From the line that contains "Remove Campaign status: Enabled filter chip" through the line that contains "Task: Expand the CATALOG sidebar section", output every line of the listing below exactly and leave out all the rest.

▸ **EXTRACTED DATA**:
»»

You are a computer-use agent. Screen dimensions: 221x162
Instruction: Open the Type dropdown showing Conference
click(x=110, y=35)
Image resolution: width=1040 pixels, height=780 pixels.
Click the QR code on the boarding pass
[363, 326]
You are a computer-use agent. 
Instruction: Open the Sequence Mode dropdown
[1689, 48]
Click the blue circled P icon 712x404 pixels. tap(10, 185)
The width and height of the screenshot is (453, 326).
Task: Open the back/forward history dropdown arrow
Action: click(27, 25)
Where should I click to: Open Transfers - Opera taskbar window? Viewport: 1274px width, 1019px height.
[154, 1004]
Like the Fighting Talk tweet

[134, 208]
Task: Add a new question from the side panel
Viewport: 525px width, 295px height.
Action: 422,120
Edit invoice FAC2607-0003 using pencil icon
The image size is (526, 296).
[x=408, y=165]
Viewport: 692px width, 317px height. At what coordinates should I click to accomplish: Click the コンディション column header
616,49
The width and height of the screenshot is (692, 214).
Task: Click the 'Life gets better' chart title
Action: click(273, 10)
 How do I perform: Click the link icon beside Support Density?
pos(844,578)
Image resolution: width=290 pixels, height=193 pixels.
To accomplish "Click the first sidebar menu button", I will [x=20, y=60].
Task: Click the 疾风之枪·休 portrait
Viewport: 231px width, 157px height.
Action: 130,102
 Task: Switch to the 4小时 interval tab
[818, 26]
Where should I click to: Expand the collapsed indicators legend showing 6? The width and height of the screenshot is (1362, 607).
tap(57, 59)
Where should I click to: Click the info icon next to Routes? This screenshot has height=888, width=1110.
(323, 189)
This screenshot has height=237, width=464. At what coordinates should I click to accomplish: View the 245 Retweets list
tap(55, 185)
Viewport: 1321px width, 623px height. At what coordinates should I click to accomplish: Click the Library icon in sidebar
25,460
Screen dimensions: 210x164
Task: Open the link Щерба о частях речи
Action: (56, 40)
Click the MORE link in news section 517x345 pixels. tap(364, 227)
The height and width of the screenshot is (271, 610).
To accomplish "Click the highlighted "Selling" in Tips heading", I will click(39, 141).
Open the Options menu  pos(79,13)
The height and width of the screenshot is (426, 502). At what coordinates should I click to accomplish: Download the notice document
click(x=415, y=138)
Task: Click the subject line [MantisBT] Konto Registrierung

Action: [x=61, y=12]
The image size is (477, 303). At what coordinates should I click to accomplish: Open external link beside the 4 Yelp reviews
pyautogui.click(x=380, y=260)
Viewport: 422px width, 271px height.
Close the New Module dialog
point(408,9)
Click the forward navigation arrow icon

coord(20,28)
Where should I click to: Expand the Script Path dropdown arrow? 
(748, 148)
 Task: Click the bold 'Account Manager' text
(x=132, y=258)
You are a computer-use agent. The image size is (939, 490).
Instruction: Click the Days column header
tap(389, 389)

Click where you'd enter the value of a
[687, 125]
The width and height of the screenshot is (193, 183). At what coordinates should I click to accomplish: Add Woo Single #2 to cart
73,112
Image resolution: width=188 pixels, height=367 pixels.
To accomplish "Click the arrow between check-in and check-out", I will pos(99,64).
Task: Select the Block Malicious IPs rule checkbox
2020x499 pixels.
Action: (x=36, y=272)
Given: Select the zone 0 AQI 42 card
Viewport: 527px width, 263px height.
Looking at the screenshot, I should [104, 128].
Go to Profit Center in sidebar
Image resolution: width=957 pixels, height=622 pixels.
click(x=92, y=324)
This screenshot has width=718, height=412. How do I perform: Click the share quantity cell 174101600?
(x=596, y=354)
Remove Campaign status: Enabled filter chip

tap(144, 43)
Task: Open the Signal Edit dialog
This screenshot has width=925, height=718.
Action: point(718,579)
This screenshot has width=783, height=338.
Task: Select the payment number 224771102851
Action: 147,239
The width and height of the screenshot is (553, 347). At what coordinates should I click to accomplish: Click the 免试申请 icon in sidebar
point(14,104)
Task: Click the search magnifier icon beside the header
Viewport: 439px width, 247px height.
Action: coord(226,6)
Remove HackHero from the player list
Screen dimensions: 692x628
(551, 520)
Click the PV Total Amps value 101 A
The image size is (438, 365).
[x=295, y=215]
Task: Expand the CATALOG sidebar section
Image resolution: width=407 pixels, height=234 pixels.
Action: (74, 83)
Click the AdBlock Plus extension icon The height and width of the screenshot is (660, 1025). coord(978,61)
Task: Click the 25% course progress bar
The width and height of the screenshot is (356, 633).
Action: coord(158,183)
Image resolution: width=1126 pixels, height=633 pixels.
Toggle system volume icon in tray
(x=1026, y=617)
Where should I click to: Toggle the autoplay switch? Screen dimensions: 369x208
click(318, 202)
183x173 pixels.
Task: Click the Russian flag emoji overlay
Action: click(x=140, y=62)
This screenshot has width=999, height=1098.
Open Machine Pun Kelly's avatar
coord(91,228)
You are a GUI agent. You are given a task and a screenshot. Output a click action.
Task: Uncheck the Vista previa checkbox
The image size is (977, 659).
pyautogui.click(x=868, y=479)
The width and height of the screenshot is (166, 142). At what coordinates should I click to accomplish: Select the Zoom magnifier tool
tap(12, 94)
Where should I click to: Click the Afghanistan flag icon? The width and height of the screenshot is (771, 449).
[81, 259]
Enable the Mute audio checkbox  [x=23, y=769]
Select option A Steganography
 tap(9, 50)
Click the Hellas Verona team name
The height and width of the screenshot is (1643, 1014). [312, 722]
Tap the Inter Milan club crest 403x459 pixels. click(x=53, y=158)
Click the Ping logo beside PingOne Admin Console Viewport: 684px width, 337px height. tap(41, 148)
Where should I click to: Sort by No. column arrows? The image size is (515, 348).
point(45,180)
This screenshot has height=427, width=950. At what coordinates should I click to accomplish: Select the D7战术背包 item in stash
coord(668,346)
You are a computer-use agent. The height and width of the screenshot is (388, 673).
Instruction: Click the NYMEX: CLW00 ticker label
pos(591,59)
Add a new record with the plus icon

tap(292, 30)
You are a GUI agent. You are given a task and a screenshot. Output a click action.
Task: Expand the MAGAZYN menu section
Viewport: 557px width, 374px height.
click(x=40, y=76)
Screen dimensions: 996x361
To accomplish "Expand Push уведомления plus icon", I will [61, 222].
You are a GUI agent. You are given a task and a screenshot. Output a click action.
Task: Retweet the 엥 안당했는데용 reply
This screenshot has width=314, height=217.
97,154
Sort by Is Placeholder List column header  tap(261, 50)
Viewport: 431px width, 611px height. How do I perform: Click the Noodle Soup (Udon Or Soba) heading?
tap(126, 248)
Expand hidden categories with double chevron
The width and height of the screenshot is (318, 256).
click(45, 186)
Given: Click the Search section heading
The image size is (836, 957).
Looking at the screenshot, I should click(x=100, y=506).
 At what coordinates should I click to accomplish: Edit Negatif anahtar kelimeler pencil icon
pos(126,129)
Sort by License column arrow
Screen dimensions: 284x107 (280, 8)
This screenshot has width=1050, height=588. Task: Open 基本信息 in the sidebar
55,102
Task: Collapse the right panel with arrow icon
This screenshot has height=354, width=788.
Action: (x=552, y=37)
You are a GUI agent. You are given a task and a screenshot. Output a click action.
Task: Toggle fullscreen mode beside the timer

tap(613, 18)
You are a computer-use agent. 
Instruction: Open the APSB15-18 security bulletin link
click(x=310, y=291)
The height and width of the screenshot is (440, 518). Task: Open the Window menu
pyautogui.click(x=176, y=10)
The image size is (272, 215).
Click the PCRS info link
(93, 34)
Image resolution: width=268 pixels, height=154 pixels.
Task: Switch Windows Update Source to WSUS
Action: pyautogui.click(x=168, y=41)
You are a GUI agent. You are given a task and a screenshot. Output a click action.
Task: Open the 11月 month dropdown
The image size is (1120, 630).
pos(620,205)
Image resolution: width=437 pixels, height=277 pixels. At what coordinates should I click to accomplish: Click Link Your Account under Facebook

««

▸ **YOUR RESPONSE**:
Remove Campaign status: Enabled filter chip

tap(144, 43)
Task: Open the Signal Edit dialog
This screenshot has width=925, height=718.
Action: point(718,579)
This screenshot has width=783, height=338.
Task: Select the payment number 224771102851
Action: 147,239
The width and height of the screenshot is (553, 347). At what coordinates should I click to accomplish: Click the 免试申请 icon in sidebar
point(14,104)
Task: Click the search magnifier icon beside the header
Viewport: 439px width, 247px height.
Action: coord(226,6)
Remove HackHero from the player list
Screen dimensions: 692x628
(551, 520)
Click the PV Total Amps value 101 A
The image size is (438, 365).
[x=295, y=215]
Task: Expand the CATALOG sidebar section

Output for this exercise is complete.